When Phyllis (Barbara Stanwyck) comes into your life, everything changes. Don’t believe us? Then see for yourself at Cornerhouse’s autumn exhibition, Double Indemnity, named after that little ol’ Billy Wilder noir of the same name. You might walk into that Oxford Road arts joint as plain old you, but you’ll walk out with dollar signs in your eyes and that dame’s scent dancing in your nostrils. That’s what happened to Walter Neff (Fred MacMurray), the sap who goes gaga for Phyllis and her anklet in Wilder’s film.

“Desire is a central question in this exhibition,” says Michael Connor, the fella responsible for curating Cornerhouse's film noirarama, speaking to us from the Big Apple. “It’s a really complicated thing to think about” – no kidding, Connor, we’ve seen Phyllis’s anklet – “but that’s really what a lot of the work in the show is examining.”

Connor called in some favours: the exhibition features work from high-profile artists including Sophie Calle, Jenny Holzer, and Frances Stark. He’s also roped Ming Wong and Anicka Yi into his scheme, and commissioned them to create new works.

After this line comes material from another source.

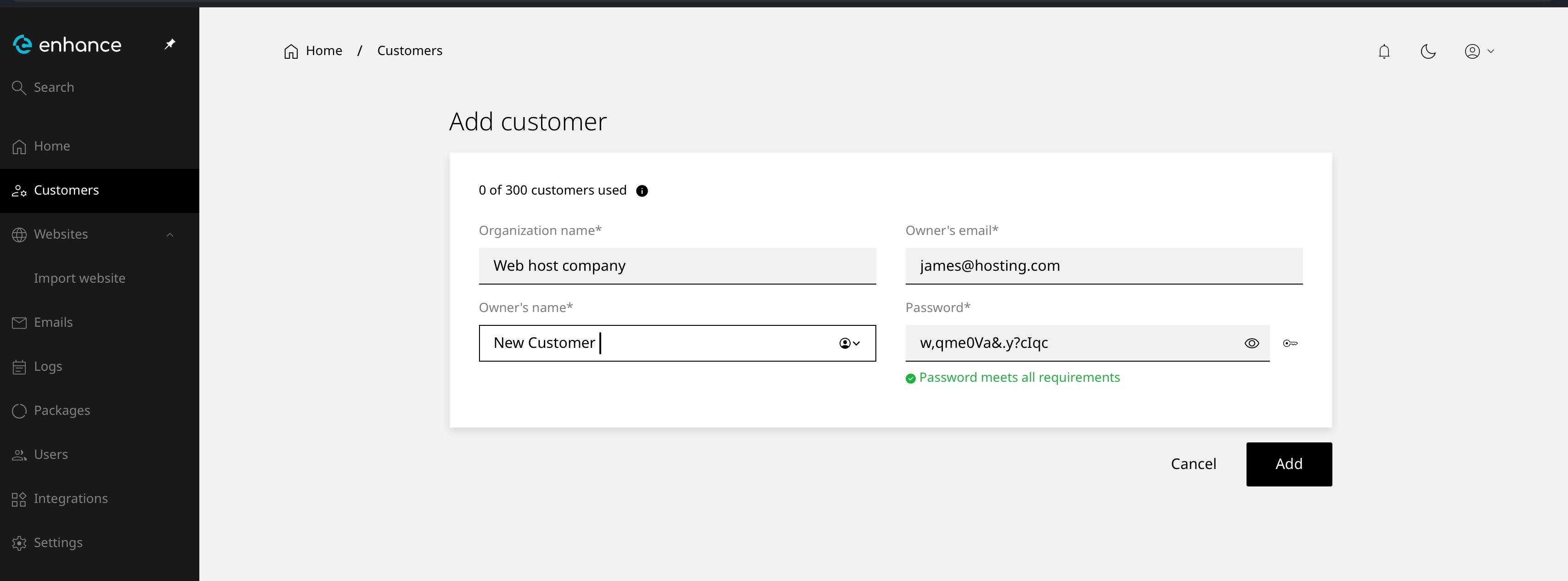Go to Packages in sidebar

click(62, 411)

“What’s great about [Ming Wong] is that he’s such an amazing film nerd,” Connor says. “He knows everything.” Wong is particularly interested in Stanwyck. He argues she’s a dame who just won’t quit, an archetype who persists through time, cropping up in the 70s in Chinatown and in the 90s in Chungking Express. Wong has responded to Connor’s brief by cooking up After Chinatown, a twisty video installation where he himself gets decked out in Stanwyck’s femme fatale get-up. You know the look: trenchcoat, platinum locks and sunglasses as black as her heart.

“That wig and sunglasses look for Stanwyck is a kind of symbol of her bad taste,” says Connor, “and so he was interested in that direction, of her as an object of desire while at the same time quite crass.” Wong transports this character across the globe, into different settings, specifically bringing in questions of race in film noir: “Chinatown has a higher racial dimension [than Double Indemnity] and then Chungking Express transposes the noir to an Asian context, so there’s a cultural translation going on and [Wong is] interested in making that visible.”

And what about this Anicka Yi dame? What’s her angle? “I wanted her to make a perfume for Stanwyck,” Connor explains. “There’s something in the film that I wanted to be in the exhibition, which is about the consumer world in which Double Indemnity operates.” 

Which begs the question: what does Barbara Stanwyck smell like?

“She’s cold and metallic,” says Yi, “very menthol. I wanted the sent to be alienating – not warming. But I also wanted it to smell desirable. There are elements of sperm, a little bit of bourbon, and, of course, something that would smell like car headlights in the dark.”